» PROBLEM REQUIREMENTS
Would you output the entries below only from the line containing "Task: Click the blue add to cart button" through the line containing "Open the @PANewsOfficial", exactly as they stand and with both ends included?

══════════════════════════════

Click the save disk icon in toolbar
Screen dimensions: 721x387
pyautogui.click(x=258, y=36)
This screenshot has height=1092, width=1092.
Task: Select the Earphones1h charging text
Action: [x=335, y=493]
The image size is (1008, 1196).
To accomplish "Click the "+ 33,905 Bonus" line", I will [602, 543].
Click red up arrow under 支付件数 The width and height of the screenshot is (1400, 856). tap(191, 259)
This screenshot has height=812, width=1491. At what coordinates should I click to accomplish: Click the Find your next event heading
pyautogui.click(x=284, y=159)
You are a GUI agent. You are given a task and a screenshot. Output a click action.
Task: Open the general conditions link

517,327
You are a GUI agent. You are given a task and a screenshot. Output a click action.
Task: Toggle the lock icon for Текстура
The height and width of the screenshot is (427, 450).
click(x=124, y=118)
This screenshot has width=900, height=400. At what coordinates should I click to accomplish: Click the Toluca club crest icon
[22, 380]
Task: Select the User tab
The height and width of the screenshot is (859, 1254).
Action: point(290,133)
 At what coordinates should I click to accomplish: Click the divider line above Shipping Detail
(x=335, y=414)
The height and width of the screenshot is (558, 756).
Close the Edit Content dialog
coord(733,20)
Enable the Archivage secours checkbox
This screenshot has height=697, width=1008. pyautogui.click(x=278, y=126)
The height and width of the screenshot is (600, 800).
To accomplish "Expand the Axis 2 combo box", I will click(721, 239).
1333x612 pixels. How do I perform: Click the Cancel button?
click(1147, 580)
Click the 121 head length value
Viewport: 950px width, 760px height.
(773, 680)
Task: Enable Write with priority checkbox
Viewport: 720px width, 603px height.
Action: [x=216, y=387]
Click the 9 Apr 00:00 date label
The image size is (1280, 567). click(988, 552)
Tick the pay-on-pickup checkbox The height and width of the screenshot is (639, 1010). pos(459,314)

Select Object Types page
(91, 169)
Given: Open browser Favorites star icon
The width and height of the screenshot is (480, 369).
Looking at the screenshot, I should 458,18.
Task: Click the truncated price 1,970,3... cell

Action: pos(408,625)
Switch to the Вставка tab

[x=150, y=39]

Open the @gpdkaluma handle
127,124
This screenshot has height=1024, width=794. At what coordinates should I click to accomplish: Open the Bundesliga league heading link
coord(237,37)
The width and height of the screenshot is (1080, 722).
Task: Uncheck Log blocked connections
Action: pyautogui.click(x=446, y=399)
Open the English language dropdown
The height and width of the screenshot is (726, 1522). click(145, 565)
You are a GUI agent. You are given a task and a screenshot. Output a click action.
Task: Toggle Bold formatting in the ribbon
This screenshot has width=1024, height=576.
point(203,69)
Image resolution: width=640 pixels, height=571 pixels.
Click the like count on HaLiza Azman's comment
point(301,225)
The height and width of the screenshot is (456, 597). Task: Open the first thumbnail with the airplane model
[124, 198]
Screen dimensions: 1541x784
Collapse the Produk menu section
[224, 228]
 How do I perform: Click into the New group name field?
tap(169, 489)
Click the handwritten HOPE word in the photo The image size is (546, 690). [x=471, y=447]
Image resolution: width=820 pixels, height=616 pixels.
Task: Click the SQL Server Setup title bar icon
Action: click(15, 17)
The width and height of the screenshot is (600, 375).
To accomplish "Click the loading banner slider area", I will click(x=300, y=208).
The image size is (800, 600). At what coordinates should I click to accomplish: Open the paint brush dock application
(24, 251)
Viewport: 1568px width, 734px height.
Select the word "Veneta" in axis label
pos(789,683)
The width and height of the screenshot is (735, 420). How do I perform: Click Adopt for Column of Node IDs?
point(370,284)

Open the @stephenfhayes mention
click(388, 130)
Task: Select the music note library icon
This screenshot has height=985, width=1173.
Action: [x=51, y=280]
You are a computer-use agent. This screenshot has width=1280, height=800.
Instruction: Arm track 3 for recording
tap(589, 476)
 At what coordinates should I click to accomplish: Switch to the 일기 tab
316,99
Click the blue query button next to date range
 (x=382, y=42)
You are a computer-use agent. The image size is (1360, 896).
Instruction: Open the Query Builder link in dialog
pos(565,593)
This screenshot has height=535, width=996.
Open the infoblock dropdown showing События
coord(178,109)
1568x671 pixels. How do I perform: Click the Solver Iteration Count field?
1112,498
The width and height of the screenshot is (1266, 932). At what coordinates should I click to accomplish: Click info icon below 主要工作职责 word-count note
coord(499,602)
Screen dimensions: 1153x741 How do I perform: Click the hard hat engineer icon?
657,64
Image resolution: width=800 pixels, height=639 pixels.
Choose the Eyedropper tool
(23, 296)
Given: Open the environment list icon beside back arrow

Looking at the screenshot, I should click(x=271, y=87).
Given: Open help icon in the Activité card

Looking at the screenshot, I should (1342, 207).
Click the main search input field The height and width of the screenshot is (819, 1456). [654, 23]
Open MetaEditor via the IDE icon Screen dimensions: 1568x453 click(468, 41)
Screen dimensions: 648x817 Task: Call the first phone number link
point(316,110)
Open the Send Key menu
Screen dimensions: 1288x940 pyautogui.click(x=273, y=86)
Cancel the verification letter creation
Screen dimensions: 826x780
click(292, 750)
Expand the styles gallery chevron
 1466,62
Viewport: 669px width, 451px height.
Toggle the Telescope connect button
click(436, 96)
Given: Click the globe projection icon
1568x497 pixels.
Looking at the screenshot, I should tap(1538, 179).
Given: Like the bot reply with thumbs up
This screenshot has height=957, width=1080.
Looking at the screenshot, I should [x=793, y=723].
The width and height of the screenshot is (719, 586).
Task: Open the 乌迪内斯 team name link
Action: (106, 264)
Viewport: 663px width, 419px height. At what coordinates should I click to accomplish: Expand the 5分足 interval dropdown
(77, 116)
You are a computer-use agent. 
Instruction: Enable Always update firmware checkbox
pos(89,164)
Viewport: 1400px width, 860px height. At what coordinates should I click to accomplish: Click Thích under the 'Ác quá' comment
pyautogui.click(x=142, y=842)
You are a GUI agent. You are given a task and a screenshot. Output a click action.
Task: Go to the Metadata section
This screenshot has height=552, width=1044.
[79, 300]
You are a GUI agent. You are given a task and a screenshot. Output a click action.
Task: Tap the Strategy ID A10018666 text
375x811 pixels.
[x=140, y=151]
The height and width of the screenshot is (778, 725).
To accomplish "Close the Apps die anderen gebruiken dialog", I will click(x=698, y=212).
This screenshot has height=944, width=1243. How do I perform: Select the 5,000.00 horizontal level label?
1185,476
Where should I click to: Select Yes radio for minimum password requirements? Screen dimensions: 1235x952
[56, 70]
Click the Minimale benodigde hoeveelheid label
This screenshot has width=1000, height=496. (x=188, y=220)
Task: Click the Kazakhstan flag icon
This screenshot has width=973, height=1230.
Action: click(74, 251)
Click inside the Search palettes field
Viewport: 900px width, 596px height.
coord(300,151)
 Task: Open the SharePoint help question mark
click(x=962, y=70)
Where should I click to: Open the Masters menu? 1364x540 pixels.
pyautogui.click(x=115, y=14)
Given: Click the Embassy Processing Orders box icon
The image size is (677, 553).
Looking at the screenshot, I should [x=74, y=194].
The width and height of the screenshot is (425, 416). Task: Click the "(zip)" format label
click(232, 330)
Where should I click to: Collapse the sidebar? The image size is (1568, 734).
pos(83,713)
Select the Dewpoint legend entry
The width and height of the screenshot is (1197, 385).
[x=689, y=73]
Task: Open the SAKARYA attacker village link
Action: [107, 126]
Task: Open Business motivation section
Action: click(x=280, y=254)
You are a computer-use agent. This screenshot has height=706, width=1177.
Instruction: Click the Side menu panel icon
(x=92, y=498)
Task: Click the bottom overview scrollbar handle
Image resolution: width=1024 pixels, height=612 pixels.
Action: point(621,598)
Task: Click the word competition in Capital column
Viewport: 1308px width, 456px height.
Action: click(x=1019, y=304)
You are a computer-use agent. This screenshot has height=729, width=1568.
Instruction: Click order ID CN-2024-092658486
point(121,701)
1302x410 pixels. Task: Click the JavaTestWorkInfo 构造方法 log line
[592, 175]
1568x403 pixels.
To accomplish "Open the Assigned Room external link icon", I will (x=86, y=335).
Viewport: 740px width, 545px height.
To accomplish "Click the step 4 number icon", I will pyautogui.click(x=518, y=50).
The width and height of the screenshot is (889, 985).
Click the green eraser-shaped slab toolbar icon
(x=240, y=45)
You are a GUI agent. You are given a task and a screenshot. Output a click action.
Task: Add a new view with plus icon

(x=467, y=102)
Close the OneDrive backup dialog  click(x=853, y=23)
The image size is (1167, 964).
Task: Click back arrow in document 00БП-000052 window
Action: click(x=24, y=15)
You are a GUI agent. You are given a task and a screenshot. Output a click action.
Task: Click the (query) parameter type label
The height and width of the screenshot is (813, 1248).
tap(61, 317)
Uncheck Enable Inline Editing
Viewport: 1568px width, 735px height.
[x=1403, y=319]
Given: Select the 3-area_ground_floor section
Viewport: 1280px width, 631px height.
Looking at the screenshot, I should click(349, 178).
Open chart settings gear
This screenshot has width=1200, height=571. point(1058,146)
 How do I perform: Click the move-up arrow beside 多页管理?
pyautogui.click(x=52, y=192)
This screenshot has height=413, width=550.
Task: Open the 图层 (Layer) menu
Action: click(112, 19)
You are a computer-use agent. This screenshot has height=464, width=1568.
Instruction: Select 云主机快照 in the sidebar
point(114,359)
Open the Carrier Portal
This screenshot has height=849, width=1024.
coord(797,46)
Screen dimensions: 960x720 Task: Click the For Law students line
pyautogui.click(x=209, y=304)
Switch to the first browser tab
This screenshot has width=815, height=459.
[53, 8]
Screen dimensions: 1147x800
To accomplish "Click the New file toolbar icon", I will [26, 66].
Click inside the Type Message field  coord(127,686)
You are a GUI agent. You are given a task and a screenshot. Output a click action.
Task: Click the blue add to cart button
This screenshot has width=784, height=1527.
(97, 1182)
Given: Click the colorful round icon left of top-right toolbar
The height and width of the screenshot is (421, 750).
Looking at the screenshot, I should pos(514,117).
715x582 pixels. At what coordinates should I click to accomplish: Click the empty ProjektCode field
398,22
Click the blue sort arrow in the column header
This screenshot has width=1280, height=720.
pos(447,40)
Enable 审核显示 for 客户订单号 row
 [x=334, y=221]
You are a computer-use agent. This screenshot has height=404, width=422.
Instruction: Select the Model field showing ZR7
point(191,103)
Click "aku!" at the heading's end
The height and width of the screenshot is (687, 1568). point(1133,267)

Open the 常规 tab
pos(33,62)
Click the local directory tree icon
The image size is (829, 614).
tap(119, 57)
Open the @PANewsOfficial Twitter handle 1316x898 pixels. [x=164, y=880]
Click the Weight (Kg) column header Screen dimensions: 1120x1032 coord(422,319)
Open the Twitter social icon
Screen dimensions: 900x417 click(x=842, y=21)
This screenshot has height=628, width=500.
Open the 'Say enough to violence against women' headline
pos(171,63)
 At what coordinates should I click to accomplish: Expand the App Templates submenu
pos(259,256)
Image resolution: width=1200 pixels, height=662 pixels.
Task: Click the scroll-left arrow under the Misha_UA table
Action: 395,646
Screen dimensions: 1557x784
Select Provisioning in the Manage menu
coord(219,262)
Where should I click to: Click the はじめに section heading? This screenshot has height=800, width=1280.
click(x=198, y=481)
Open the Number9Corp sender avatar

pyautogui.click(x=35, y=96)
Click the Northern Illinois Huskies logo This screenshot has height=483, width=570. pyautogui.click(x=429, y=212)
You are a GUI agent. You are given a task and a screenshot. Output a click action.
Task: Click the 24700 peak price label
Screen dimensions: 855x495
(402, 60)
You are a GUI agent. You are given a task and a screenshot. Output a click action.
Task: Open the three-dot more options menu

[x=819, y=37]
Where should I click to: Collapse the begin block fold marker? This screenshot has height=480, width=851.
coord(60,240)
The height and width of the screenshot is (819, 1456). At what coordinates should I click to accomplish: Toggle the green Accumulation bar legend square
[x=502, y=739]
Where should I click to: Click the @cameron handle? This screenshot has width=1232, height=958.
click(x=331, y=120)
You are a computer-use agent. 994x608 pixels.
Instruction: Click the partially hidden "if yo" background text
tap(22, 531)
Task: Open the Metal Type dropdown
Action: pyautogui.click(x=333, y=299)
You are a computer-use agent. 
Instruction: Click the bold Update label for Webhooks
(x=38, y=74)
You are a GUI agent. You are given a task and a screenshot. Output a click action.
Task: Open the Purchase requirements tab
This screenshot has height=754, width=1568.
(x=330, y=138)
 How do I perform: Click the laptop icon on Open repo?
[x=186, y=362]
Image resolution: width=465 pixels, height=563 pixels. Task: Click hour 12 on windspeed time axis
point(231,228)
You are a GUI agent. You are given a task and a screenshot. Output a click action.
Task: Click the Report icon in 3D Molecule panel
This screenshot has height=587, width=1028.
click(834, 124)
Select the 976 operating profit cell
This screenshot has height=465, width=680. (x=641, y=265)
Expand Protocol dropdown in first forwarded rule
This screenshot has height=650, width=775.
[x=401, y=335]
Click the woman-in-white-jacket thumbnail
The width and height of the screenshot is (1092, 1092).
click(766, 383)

══════════════════════════════

» FINISHED TASK
Task: Click the blue add to cart button
This screenshot has width=784, height=1527.
(97, 1182)
Given: Click the colorful round icon left of top-right toolbar
The height and width of the screenshot is (421, 750).
Looking at the screenshot, I should pos(514,117).
715x582 pixels. At what coordinates should I click to accomplish: Click the empty ProjektCode field
398,22
Click the blue sort arrow in the column header
This screenshot has width=1280, height=720.
pos(447,40)
Enable 审核显示 for 客户订单号 row
 [x=334, y=221]
You are a computer-use agent. This screenshot has height=404, width=422.
Instruction: Select the Model field showing ZR7
point(191,103)
Click "aku!" at the heading's end
The height and width of the screenshot is (687, 1568). point(1133,267)

Open the 常规 tab
pos(33,62)
Click the local directory tree icon
The image size is (829, 614).
tap(119, 57)
Open the @PANewsOfficial Twitter handle 1316x898 pixels. [x=164, y=880]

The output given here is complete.